How depressing. When they first came into our area, I received a nice Email from someone who touted how much of the family is involved in the business and how dedicated they are to showmanship in motion picture exhibition. While their newest plex opening in Hyattsville MD is a nice place, it doesn’t displace my favorite and closer theaters that have state-of-the-art DP and THX cert. Its just not worth the drive. Now, they’ve been gobbled up by Regal.
The Regal nearest to me, which I’ve frequented for years has gone downhill in quality since their people took over. At least comments were acknowledged and complaints were addressed by a corporate Customer Relations person…a Lisa Beeler? But I think she’s been long gone as my latest comments and complaints have gone unanswered. Saturday nights are a hit or miss affair if they have enough staffing at the concession stand, or if they know how to make coffee and if the restrooms are going to be flooded with waste matter. Security seems to be top notch as there are plain clothes policemen everywhere eyeing everyone as if we’re all people of ‘interest.’ To be fair, at least one of the auditoriums in the plexes around here is DP outfitted. I suppose that is some progress.
I suspect the Indian staff that are there may be the same ones that were running the theater when I saw the last SW film there back in ‘05. They do speak English, but I think the better question to ask is if they know how to run a theater..the projector, make sure the picture looks and sound the way it is supposed to. If they offered Indian snacks like samosas and pakoras, along with the usual theater food, I would buy them! :)
They should at least mix up the programming to include classic films (70mm) and not just the latest Hollywood offerings.
I’d have to disagree with you about the MacArthur losing its charm after it was triplexed. Granted, its nice to be in a nice large auditorium and take in the sight and sounds of the environment BUT, I think the theater gained some in that the two smaller auditoriums did not detract a whole lot from the original. In fact, you can recall, they opened up the upper level to balconies and had decent Dolby systems and I believe the screen was replaced in the big auditorium, with a larger one. And the smaller auditoriums had curtains that rose and fell during their respective shows (at least the times that I saw movies in them, which wasn’t a lot..I probably can recall three showings.. Flashdance, Eleni and Heaven Help Us) and it was a vertical rise and drop at that.

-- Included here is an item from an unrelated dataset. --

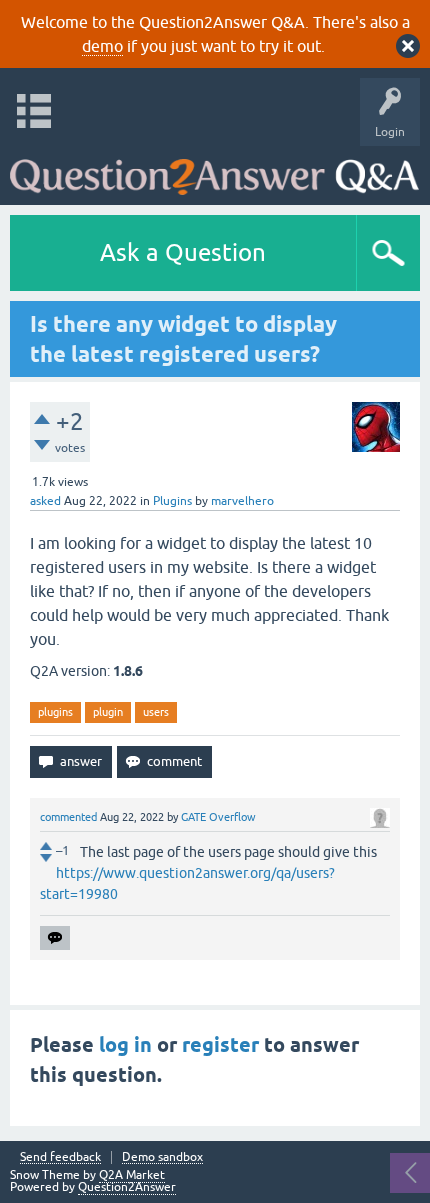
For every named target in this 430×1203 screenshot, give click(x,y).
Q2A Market (132, 1175)
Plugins (172, 501)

In any case, with three screens, you should be able to balance some decent programming between the first run and classics. As nice as the Landmarks are, they aren’t that much different to me than your usual multiplexes.
With the Dupont Circle 5 closing, maybe this venue could be viable once again. The other night, there was local news coverage of the closing and it was stated that there are more screens in the city than ever! I suppose they’re factoring in the large multiplexes at Gallery Place and Georgetown. But those venues are on the other side of town and I’d hardly consider them treasures by any stretch of the imagination. If the Avalon can be brought back and made a success, the MacArthur can, too, with the right support. To be honest, the MacArthur is more of a treasure than the Avalon is and, of course, holds more favorable memories. There was talk about turning the place into office space, maybe they could partially do that to make the theaters more of an economical viability. I’d think they could clear up the empty space at the top of the building and back.
Giles, SHH! Don’t suggest any more venue closings. I like Shirlington and the surrounding restaurants and public library.
Jack, are you sure the pictures you have depict an original single screen venue? The pictures you have are of the Roth’s/Loews, now P&G plex that opened up back in 1987 or so. I remember being there opening weekend to watch Batteries Not Included in one of the theaters…thats why. I always thought they were brand new theaters from the ground up.